Dissertation Defense Announcement for Amine Taoudi – 05/10/2024 at 3:00 PM

May 2, 2024

Thesis Title: Optimal Control and Navigation of Electrified and Unmanned Ground Vehicles with Bio-inspired and Optimization Approaches
When: 05/10/2024 3:00 PM
Where: Join conversation (microsoft.com) Passcode: fsccfC
Candidate: Amine Taoudi
Degree: Doctor of Philosophy in Electrical and Computer Engineering
Committee Members: Dr. Chaomin Luo, Dr. Randolph F. Follet, Dr. Seundeog Choi, Dr. Masoud Karimi-Ghartemani


In recent years, significant progress has been made in autonomous robotics and the electrification of transportation, highlighting the growing importance of automation in daily life. Ensuring the safety and sustainability of automated systems necessitates the integration of intelligent algorithms capable of making astute decisions in uncertain circumstances. Autonomous robots possess considerable potential for efficiently performing intricate tasks, albeit reliant on intelligent algorithms. Moreover, enhancing the energy efficiency of transportation systems yields extensive benefits for the environment, economy, and society at large. Addressing the urgent challenges of climate change and resource depletion necessitates prioritizing energy efficiency in transportation to construct a more resilient and equitable future. This research delves into the development of bio-inspired neural dynamics, nature-inspired swarm intelligence, fuzzy logic, heuristic algorithms, and optimization techniques for optimal control and navigation of electrified and unmanned ground vehicles.

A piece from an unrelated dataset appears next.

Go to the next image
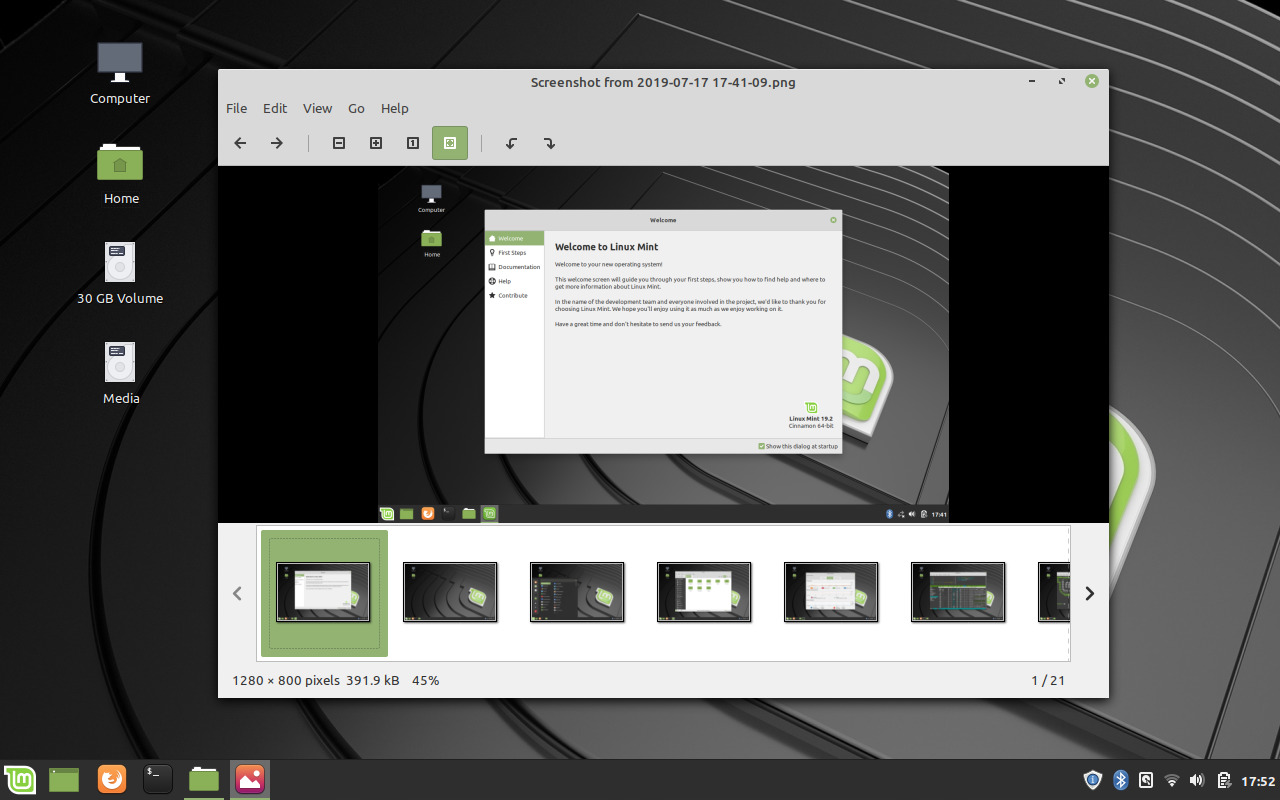The width and height of the screenshot is (1280, 800). click(277, 143)
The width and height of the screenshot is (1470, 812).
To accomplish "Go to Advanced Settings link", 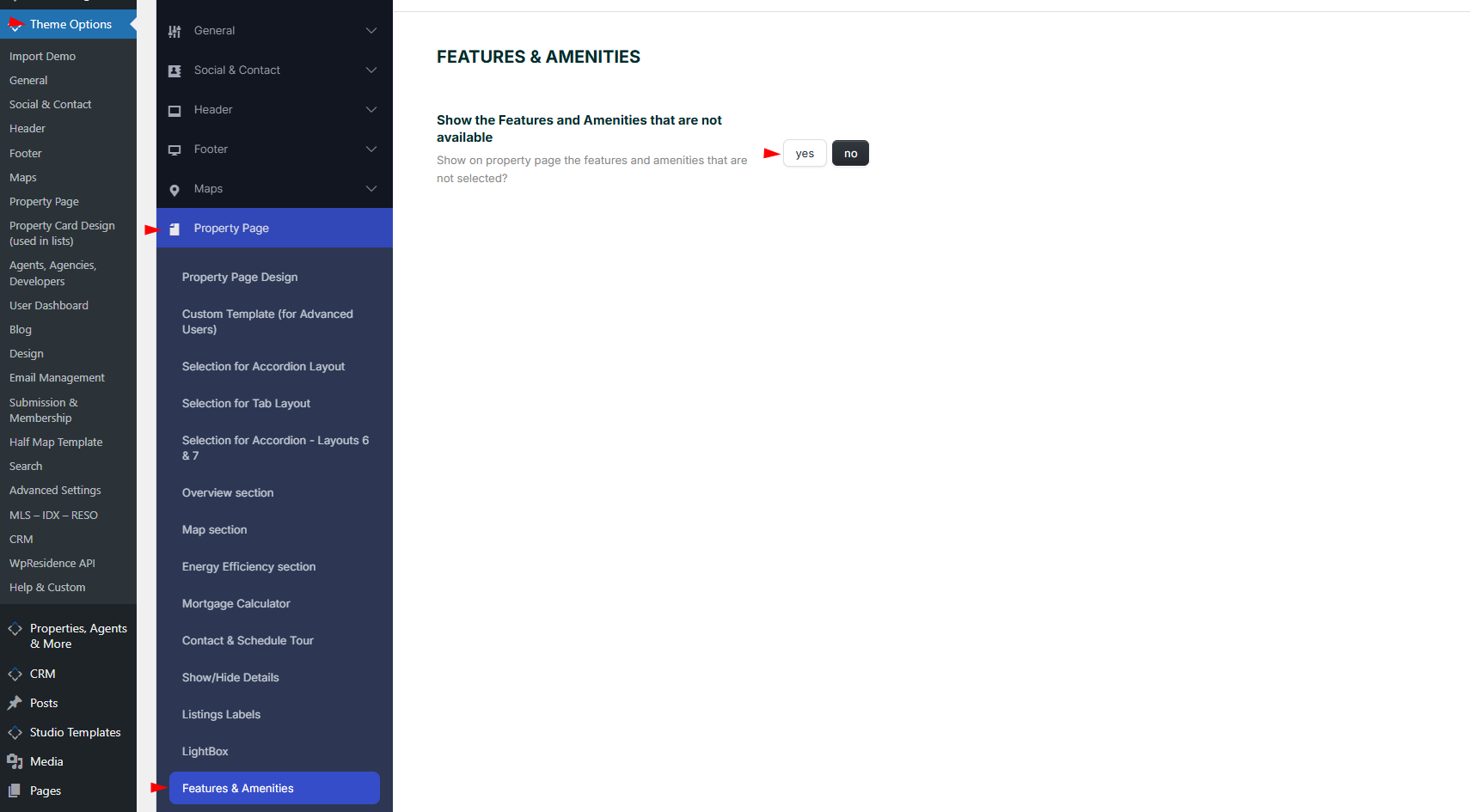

Drawing inspiration from biological systems, this research aims to enhance the performance of robots in dynamic and unstructured environments. The approach encompasses a hybrid bio-inspired method, leveraging the mathematical model of a biological neural system's membrane to facilitate smooth trajectory tracking and bounded velocities for a differential drive robot. Additionally, integration of a Leader-Slime Mold Algorithm (L-SMA) for global path optimization and a modified velocity obstacle (MVO) for local motion planning is pursued. A heuristic algorithm is also devised to enhance decision-making in uncertain and dynamic environments by coordinating actions among the L-SMA path planner, the MVO local motion planner, and the enhanced bio-inspired tracking controller. Furthermore, a real-time optimal predictive controller is proposed to address the energy management challenges of electrified vehicles while improving driveability and comfort. This predictive controller employs a linear parameter-varying model of an electrified vehicle, a custom-designed adaptive cost function, and fuzzy logic to adapt a subset of cost function weights. The integration of fuzzy logic and the adaptive predictive controller yields a convex optimization problem solved in real-time using an active-set solver. To further enhance the energy efficiency of the electrified vehicle, a particle swarm optimization enhanced model predictive controller is suggested as an adaptive cruise controller with superior energy efficiency and safety in vehicle-following scenarios. Through these integrated approaches, the aim is to advance the capabilities of autonomous robotics and electrified transportation systems, thereby contributing to safer, more efficient, and sustainable mobility solutions.